_Requests:_
(1) In the passage about NFTs, swap "US dollar" for "American dollar" and write out the stretch starting with "NFT means non-fungible" and going on through "currency of England.".
(2) Answer these questions on the NFT passage.
(a) What does NFT stand for?
(b) What is the digital public ledger behind all cryptocurrencies called?
(c) Besides exchanges of money, what example does the passage give of other data some cryptocurrencies can store in the ledger?
(3) Take the NFT passage further, picking up right after its last sentence.

_Excerpt to read:_
You’ve all heard the saying, if something sounds too good to be true, it probably is.
Well, our topic today, NFTs, definitely falls into this category. So, let’s take a look at what NFTs are and why you should be skeptical before becoming involved with them.
NFT means non-fungible token that is part of the cryptocurrency market. Fungible is a funny sounding word meaning something that can be exchanged or traded. If you have read or heard about bitcoin and blockchains you may know that they involve currency that is independent of any country or government, unlike the US dollar which is the currency of the United States or the British pound which is the currency of England.
For something to be a currency, you must be able to exchange it reliably without the ability to create or destroy it. For example, you can trade a dollar bill for a purchase, but you can’t rip it up or make your own dollar bill at home. In the case of bitcoins and NPT, circumstances can get complicated when there are no banks or governments to oversee the exchange. Anyone could claim that they never got your payment, even if they did. Or, you could say you were a trillionaire. Who would know?
So the answer to this is that all cryptocurrencies are based on the idea of a digital public ledger, called a blockchain, that includes all the exchanges of a particular currency that have ever happened in the system, – the entire history of who has been paid what. And the system for the cryptocurrency ensures that everyone sees the exact same publicly visible record of all these exchanges.
Now, some cryptocurrencies can have more data stored in this public ledger than just exchanges of money: they can have, for example, links to data stored elsewhere on the internet.
This is where NFT comes in.

_Dataset content:_
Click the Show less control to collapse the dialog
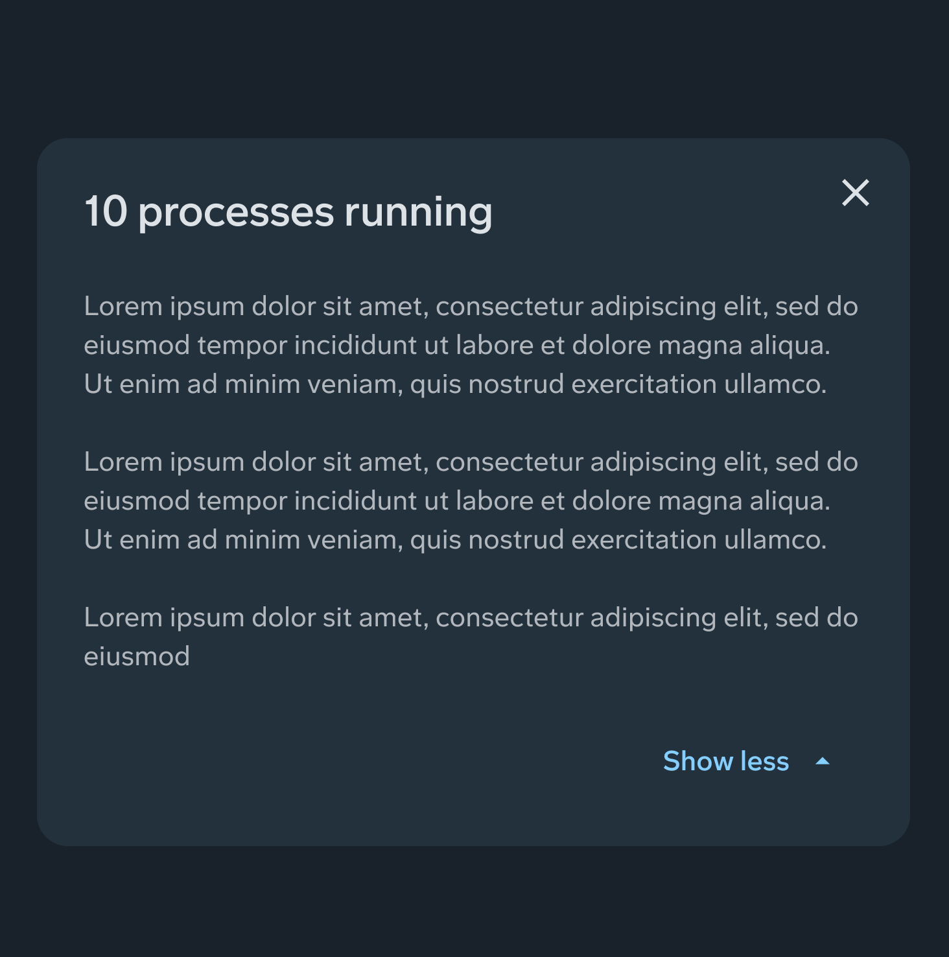The width and height of the screenshot is (949, 957). 727,761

_Answers provided:_
(1)
NFT means non-fungible token that is part of the cryptocurrency market. Fungible is a funny sounding word meaning something that can be exchanged or traded. If you have read or heard about bitcoin and blockchains you may know that they involve currency that is independent of any country or government, unlike the American dollar which is the currency of the United States or the British pound which is the currency of England.

(2)
(a) Non-fungible token.
(b) A blockchain.
(c) Links to data stored elsewhere on the internet.

(3)
NFTs are special data on the public ledger, not a transaction but rather a link that points to data about an object: often a picture hosted elsewhere on the internet. You can buy and sell ownership over this special data as part of the public ledger with your cryptocurrency.
Now, here’s where it gets tricky. If you noticed, with NFTs, you’re never actually purchasing the object. What you’re purchasing is a bit of data on the public ledger that says it belongs to you. This is not actually relevant to whether it really belongs to you, as many artists have discovered when their digital art is stolen and turned into NFTs and then traded without their knowledge or consent. You can—in a sense—declare ownership over anything and then buy and sell that statement of ownership.
So, in a sense, NFTs are a big step backward from cryptocurrencies, which work hard to make sure you can’t just make up money. NFTs are literally about making up ownership.
Beyond that, there are other problems with the culture of NFTs and how they’re used. For example, this information is on a public ledger, meaning that everyone can see if you own an NFT. That doesn’t seem until you consider how you feel about microtransactions and paywalls in video games? Imagine that big companies start checking what things you own in the public ledger in order to determine whether or not you get to use all the features of a game. And not just one game, but every game they publish? What if you can’t just buy things or use websites without purchasing a whole other layer of stuff you don’t need just to use the things you’ve already bought?
A lot of the hype right now with big payments and stories of people making millions by selling their photos and digital art as NFTs needs to be looked at very skeptically: many of those transactions are artificial, essentially faked to make the NFTs look more valuable than they are by the people who have a stake in buying and selling them. Some even sell to themselves under a slightly different identity.
So these prices aren’t real and they’re probably going to collapse soon because, well, let’s be blunt, pictures of ugly apes aren’t actually worth hundreds of thousands of dollars unless you think you can sell them to someone else who thinks they’re worth millions of dollars because they think they can sell them to someone else who…
It sounds cynical, but caution is warranted now that teens and younger are being targeted for this. To even make an NFT costs money and the people who are pushing this as a way to get rich quick are making a lot of money just from the fees paid for making the NFTs.
What is a non-fungible token?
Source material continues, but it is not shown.